The Distance Read online




  Copyright © Ivan Vladislavić, 2020

  First published by Penguin Random House South Africa, 2019

  First Archipelago Books Edition, 2020

  All rights reserved. No part of this book may be reproduced or transmitted in any form without the prior written permission of the publisher.

  Archipelago Books

  232 3rd Street #A111

  Brooklyn, NY 11215

  www.archipelagobooks.org

  Library of Congress Cataloging-in-Publication Data

  Names: Vladislavić, Ivan, 1957- author.

  Title: The distance / Ivan Vladislavić.

  Description: First Archipelago Books edition. | Brooklyn, NY : Archipelago Books, 2020. Identifiers: LCCN 2020014546 | ISBN 9781939810762 (paperback) | ISBN 9781939810779 (ebook)
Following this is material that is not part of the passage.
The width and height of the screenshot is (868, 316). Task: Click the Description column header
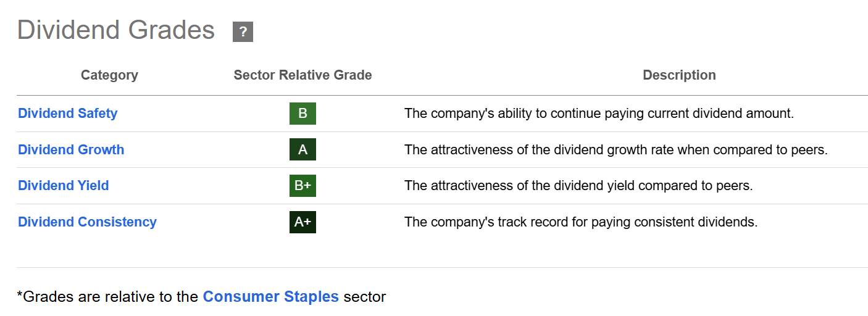coord(679,75)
  Classification: LCC PR9369.3.V57 D57 2020 | DDC 823/.914–dc23

  LC record available at https://lccn.loc.gov/2020014546

  Ebook ISBN 9781939810779

  Distributed by Penguin Random House

  www.penguinrandomhouse.com

  Cover art source: 1974 Zaire Ali vs Foreman “Rumble in the Jungle” Fight Poster

  Design: Zoe Guttenplan

  This book was made possible by the New York State Council on the Arts with the support of Governor Andrew M. Cuomo and the New York State Legislature.

  This publication was made possible with support from Lannan Foundation, the Carl Lesnor Family Foundation, and the New York City Department of Cultural Affairs.

  a_prh_5.5.0_c0_r0

  For Dave Edwards

  Contents

  Cover

  Title Page

  Copyright

  Dedication

  1. The Fight of the Century

  2. Lessons

  3. Doubles

  4. Americans

  5. Silence

  6. Collectors

  7. Poems

  8. Tactics

  9. Pictures

  10. Questions

  11. The Rumble in the Jungle

  12. Inheritance

  13. Limits

  14. The Thriller in Manila

  15. Death

  Sources of chapter-title illustrations

  Acknowledgements

  1

  The Fight of the Century

  The commander of South Vietnamese forces in Laos said today that his troop had seized three main junctions on the Ho Chi Minh trail and were achieving the two objectives of their drive – destroying North Vietnamese bases and cutting the supply network.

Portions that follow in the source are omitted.